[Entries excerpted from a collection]
—————

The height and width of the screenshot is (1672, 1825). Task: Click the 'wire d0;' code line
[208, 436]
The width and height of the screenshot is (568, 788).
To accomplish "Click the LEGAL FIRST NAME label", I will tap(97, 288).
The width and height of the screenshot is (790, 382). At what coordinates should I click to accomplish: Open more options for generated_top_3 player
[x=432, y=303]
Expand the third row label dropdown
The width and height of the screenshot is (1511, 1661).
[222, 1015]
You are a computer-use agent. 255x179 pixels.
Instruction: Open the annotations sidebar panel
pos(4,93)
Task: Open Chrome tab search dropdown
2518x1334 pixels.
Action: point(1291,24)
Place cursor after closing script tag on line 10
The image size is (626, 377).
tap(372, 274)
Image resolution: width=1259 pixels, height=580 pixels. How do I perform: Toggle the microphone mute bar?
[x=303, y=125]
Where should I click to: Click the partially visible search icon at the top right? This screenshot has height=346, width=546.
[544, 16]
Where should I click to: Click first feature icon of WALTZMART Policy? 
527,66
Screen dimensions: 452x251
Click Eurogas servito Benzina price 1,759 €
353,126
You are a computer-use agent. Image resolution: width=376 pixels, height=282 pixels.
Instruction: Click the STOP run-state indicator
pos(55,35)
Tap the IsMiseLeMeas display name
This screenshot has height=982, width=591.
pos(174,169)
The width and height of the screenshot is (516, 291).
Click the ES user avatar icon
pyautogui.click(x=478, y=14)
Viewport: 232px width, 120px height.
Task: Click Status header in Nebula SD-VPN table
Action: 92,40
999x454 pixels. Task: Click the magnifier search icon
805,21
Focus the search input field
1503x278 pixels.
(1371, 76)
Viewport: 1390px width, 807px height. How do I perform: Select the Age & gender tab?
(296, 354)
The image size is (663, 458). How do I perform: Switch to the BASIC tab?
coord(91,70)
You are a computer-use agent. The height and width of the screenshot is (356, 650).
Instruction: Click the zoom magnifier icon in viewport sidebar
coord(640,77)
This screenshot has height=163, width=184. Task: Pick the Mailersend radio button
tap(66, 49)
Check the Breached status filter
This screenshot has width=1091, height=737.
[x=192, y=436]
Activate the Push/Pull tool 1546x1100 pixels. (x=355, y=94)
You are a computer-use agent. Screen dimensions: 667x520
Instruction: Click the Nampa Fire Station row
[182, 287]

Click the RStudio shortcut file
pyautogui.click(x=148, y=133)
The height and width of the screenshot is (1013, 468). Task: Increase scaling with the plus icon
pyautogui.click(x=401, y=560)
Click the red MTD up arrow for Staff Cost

—————

[INSTRUCTIONS TO FOLLOW] Retype everything from the line containing "The width and height of the screenshot is (516, 291)." down to the end of the entries, keeping every line unchanged.

[REPLY]
The width and height of the screenshot is (516, 291).
Click the ES user avatar icon
pyautogui.click(x=478, y=14)
Viewport: 232px width, 120px height.
Task: Click Status header in Nebula SD-VPN table
Action: 92,40
999x454 pixels. Task: Click the magnifier search icon
805,21
Focus the search input field
1503x278 pixels.
(1371, 76)
Viewport: 1390px width, 807px height. How do I perform: Select the Age & gender tab?
(296, 354)
The image size is (663, 458). How do I perform: Switch to the BASIC tab?
coord(91,70)
You are a computer-use agent. The height and width of the screenshot is (356, 650).
Instruction: Click the zoom magnifier icon in viewport sidebar
coord(640,77)
This screenshot has height=163, width=184. Task: Pick the Mailersend radio button
tap(66, 49)
Check the Breached status filter
This screenshot has width=1091, height=737.
[x=192, y=436]
Activate the Push/Pull tool 1546x1100 pixels. (x=355, y=94)
You are a computer-use agent. Screen dimensions: 667x520
Instruction: Click the Nampa Fire Station row
[182, 287]

Click the RStudio shortcut file
pyautogui.click(x=148, y=133)
The height and width of the screenshot is (1013, 468). Task: Increase scaling with the plus icon
pyautogui.click(x=401, y=560)
Click the red MTD up arrow for Staff Cost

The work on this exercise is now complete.